## Problems to work on:
[1] Please rewrite the paragraph of the sassafras passage that begins "The FDA banned its use" as a short list that keeps its main facts.
[2] Reproduce the part of the sassafras passage that opens with the words containing "The FDA banned" and closes with "since 1913).".

## Text segment:
[Start of Attachment]
The FDA banned its use as an additive in 1960, as safrole
was found to cause liver cancer in rats. The sale of
sassafras tea was banned in 1976. The root bark extract
and leaves are now treated commercially to produce a
safrole-free product, the root bark being used as a
flavoring agent and the leaves for filé powder.
The safrole free extract has, unfortunately, an inferior
flavor. (Safrole is similar to thujone, which is found
in wormwood, and was used to make absinthe - banned
since 1913).
It
is not possible to make a safrole free extract at home.
History:
The
root bark has long been used medicinally by native Americans,
and this knowledge was passed on to early settlers,
probably to the Spaniards in Florida. Sassafras was
one of the earliest American plant drugs to reach Europe,
having been used medicinally in Spain as early as the
middle 1500's, and was cultivated in England sometime
before 1633. The early settlers also fermented the roots
with molasses to make beer, and during the Civil War
sassafras tea became popular. Today the (safrole free)
[End of Attachment]
## Dataset entries:
[Start of Attachment]
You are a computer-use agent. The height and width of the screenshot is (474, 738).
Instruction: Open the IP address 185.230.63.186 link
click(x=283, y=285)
[End of Attachment]
[Start of Attachment]
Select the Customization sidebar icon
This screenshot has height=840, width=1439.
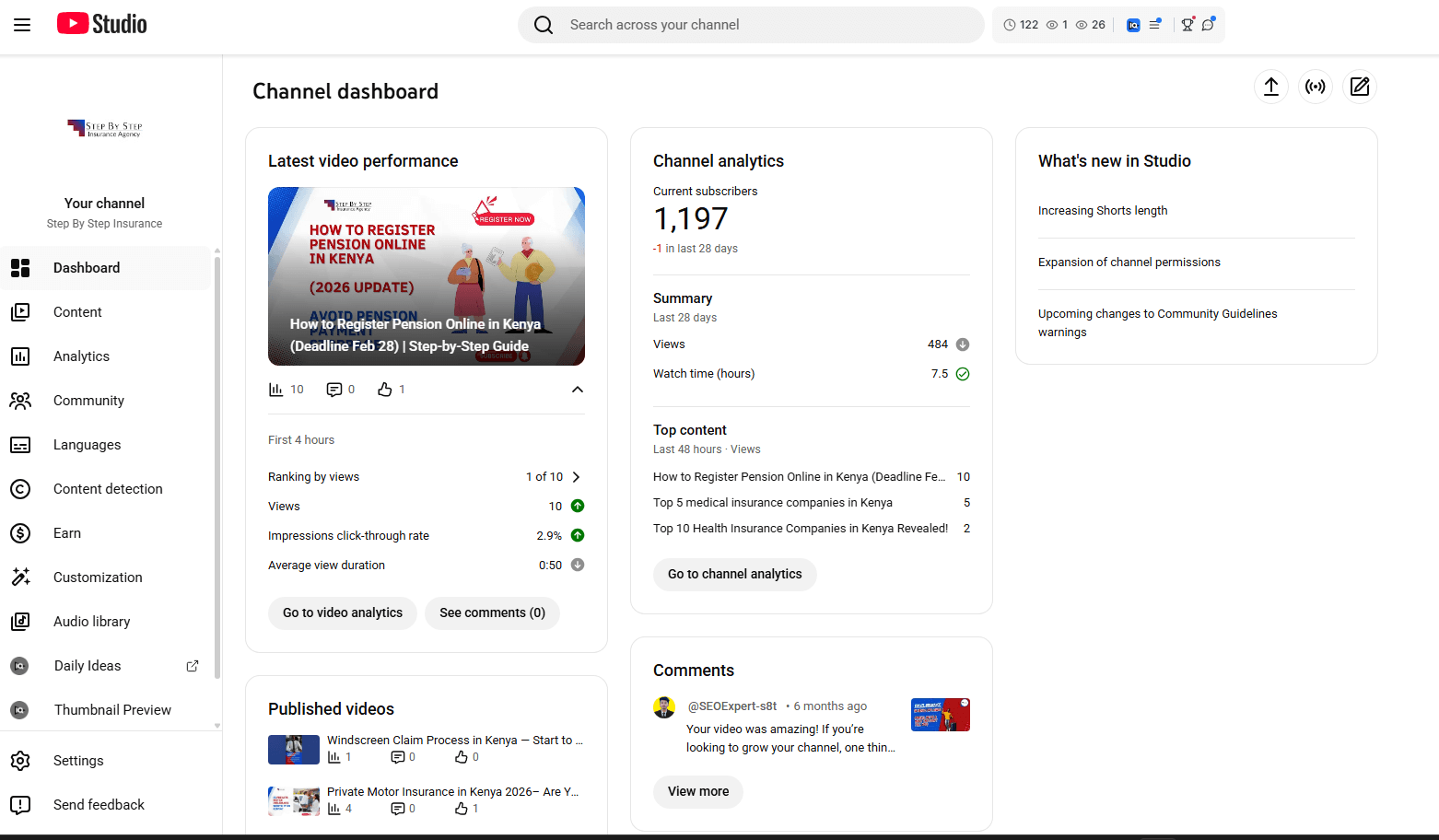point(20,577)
[End of Attachment]
## Numbered responses:
[1]
- In 1960 the FDA banned its use as an additive because safrole was found to cause liver cancer in rats.
- The sale of sassafras tea was banned in 1976.
- The root bark extract and the leaves are now treated commercially to produce a safrole-free product. The root bark is used as a flavoring agent, and the leaves are used for filé powder.
- The safrole-free extract has an inferior flavor.
- Safrole is similar to thujone, which is found in wormwood and was used to make absinthe. Absinthe has been banned since 1913.

[2]
The FDA banned its use as an additive in 1960, as safrole
was found to cause liver cancer in rats. The sale of
sassafras tea was banned in 1976. The root bark extract
and leaves are now treated commercially to produce a
safrole-free product, the root bark being used as a
flavoring agent and the leaves for filé powder.
The safrole free extract has, unfortunately, an inferior
flavor. (Safrole is similar to thujone, which is found
in wormwood, and was used to make absinthe - banned
since 1913).